2) MinimumSize [Int] - If the trimmed sequence is shorter than <value>, remove it.
-h/--help Print this message and exit.
usage: java -jar NGSTools.jar -T FilterReads -P/-PLATFORM PE_illumina
{-R1/-READ1 file_R1.fastq -R2/-READ2 file_R2.fastq | -INTER file_R1_R2.fastq}
{-O1/-OUTREAD1 file_R1.fastq -O2/-OUTREAD2 file_R2.fastq | -OUT-INTER file_R1_R2.fastq}
-QV-OFFSET {33, 64} [-START Int] [-END Int] [-HPOLY Double] [-MINQ Int] [-NMISSING Int]
[-POLYA Double Int] [-h/--help]
Required Arguments:
Supports both separated and interleaved paired-end Fastq files.
If input Fastq files are separated (mate-pairs must be sorted in same order):
-R1/-READ1 <String> Input raw fastq file for first paired-end: <file_R1.fastq> or <file_R1.fastq.gz>
-R2/-READ2 <String> Input raw fastq file for second paired-end: <file_R2.fastq> or <file_R2.fastq.gz>
If input Fastq file is interleaved (pair 1 must always be followed by its mate-pair 2):
-INTER <String> Input raw fastq file containing both pairs: <file_R1_R2.fastq> or <file_R1_R2.fastq.gz>
Regardless of input format, reads can be written to either separated or interleaved fastq files:
-O1/-OUTPUT1 <String> Output separated fastq file for first paired-end: <file_R1.fastq>
-O2/-OUTPUT2 <String> Output separated fastq file for second paired-end: <file_R2.fastq>
-OUT-INTER <String> Output interleaved fastq file: <file_R1_R2.fastq>
-QV-OFFSET <Int> Phred-scaled offset [33, 64]
Optional Arguments:
-START <Int> 5' cut position (1-based index)
-END <Int> 3' cut position (1-based index).

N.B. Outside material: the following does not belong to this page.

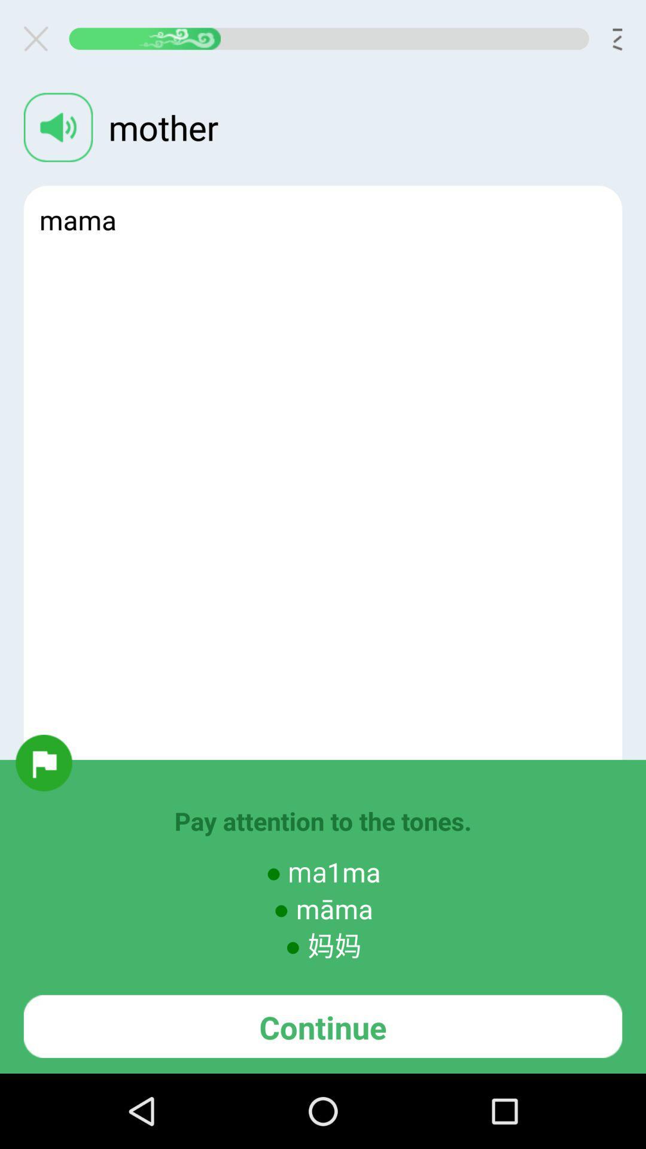 This screenshot has height=1149, width=646. Describe the element at coordinates (58, 127) in the screenshot. I see `listen to word` at that location.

Ex. AlfI: -START 1 -END 36
-HPOLY <Double> Relative length of repetitive base to consider a homopolymer. (Proportion of read length; e.g., between 0 and 1)
-MINQ <Int> Minimum average quality score allowed.
-NMISSING <Int> Lower limit for N's allowed.
-POLYA <Double> <Int> Takes two values:
1) ProportionLimit <Double> - If a read has trailing A's of length <value> * sequence length, trim them.
2) MinimumSize <Int> - If the trimmed sequence is shorter than <value>, remove it.
-h/--help Print this message and exit.
usage: java -jar NGSTools.jar -T ReadStatistics -I/-INPUT file.fastq -QV-OFFSET [33,64] [-O/-OUTPUT file.txt] [-h/--help]
Required arguments:
-I/-INPUT <String> Input fastq file: <file.fastq> or <file.fastq.gz>
-QV-OFFSET <Int> Phred-scaled offset [33, 64]
Optional Arguments:
-O/-OUTPUT <String> Output stats file: <file.txt> [default stdout]
-h/--help Print this message and exit.